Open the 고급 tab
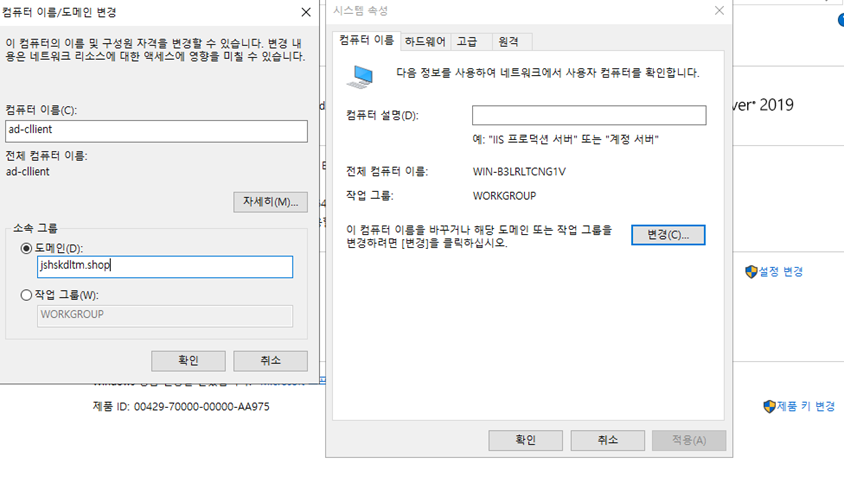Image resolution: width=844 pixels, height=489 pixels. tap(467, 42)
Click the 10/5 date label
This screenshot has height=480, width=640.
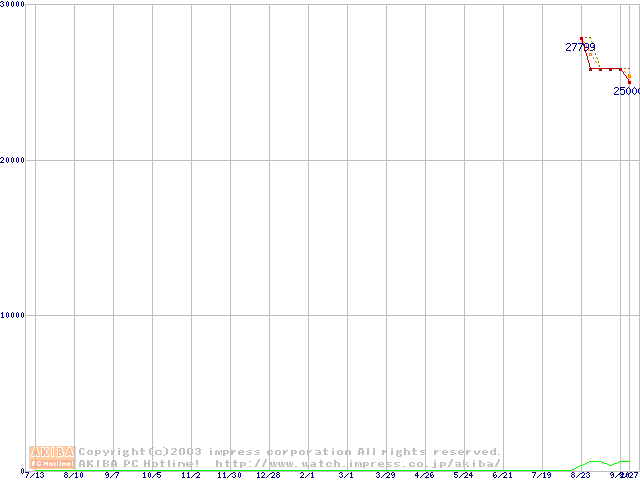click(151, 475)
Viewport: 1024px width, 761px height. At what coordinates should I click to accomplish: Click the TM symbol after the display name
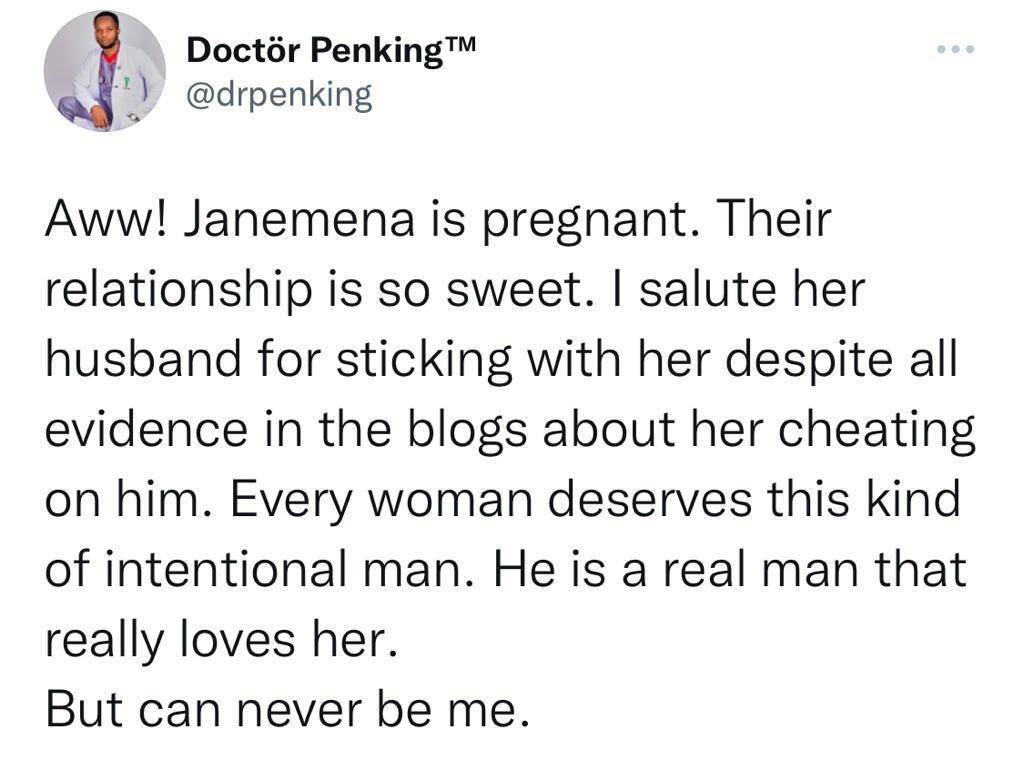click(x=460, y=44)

┄┄┄┄┄┄┄┄┄┄

What is needed: Format the material above as a JSON list of strings, with one string for each line and no blank lines. Leave the pictures out.

Worked answer:
[
  "Open the 고급 tab",
  "Image resolution: width=844 pixels, height=489 pixels. tap(467, 42)",
  "Click the 10/5 date label",
  "This screenshot has height=480, width=640.",
  "click(151, 475)",
  "Viewport: 1024px width, 761px height. At what coordinates should I click to accomplish: Click the TM symbol after the display name",
  "click(x=460, y=44)"
]